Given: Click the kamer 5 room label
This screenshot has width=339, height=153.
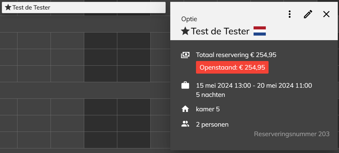Looking at the screenshot, I should [x=208, y=109].
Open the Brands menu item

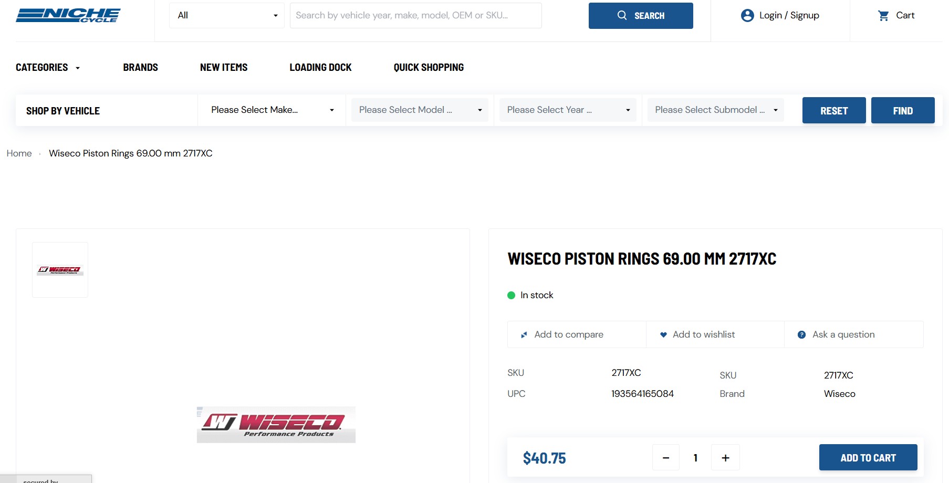140,68
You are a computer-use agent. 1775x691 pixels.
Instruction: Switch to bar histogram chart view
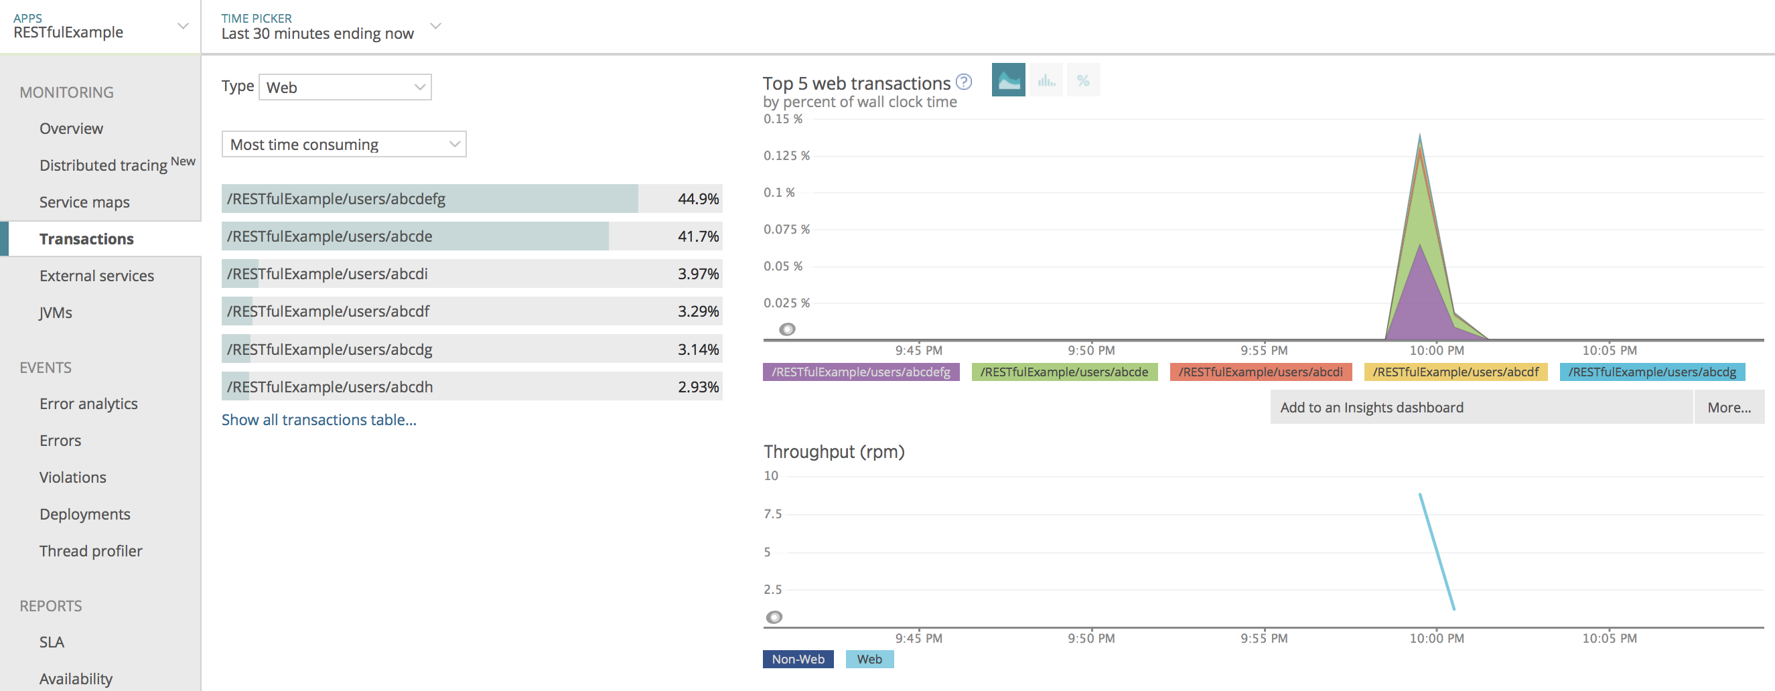point(1046,80)
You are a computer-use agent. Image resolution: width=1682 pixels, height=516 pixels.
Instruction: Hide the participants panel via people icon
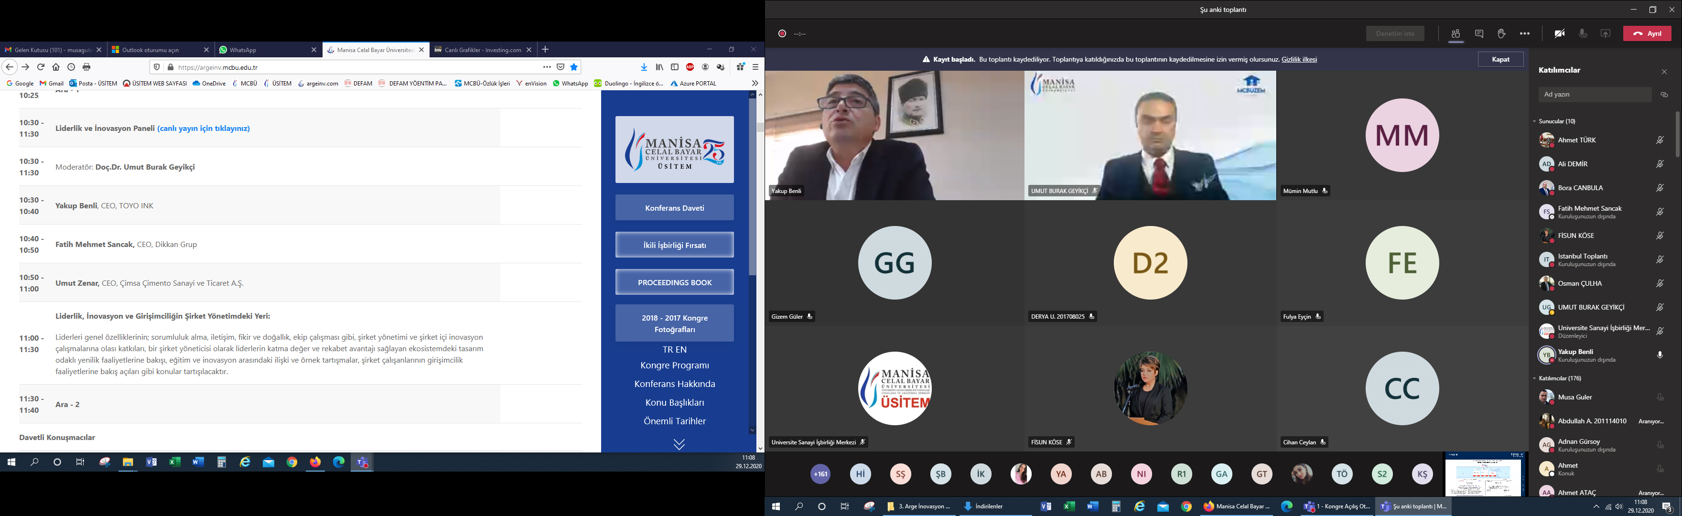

Stated problem:
Turn the listing above into a numbered list with one line per item, omitting the blank lines and leaving out the pictures.

Solution for this exercise:
1. Given: Click the kamer 5 room label
2. This screenshot has width=339, height=153.
3. Looking at the screenshot, I should [x=208, y=109].
4. Open the Brands menu item
5. 140,68
6. You are a computer-use agent. 1775x691 pixels.
7. Instruction: Switch to bar histogram chart view
8. point(1046,80)
9. You are a computer-use agent. Image resolution: width=1682 pixels, height=516 pixels.
10. Instruction: Hide the participants panel via people icon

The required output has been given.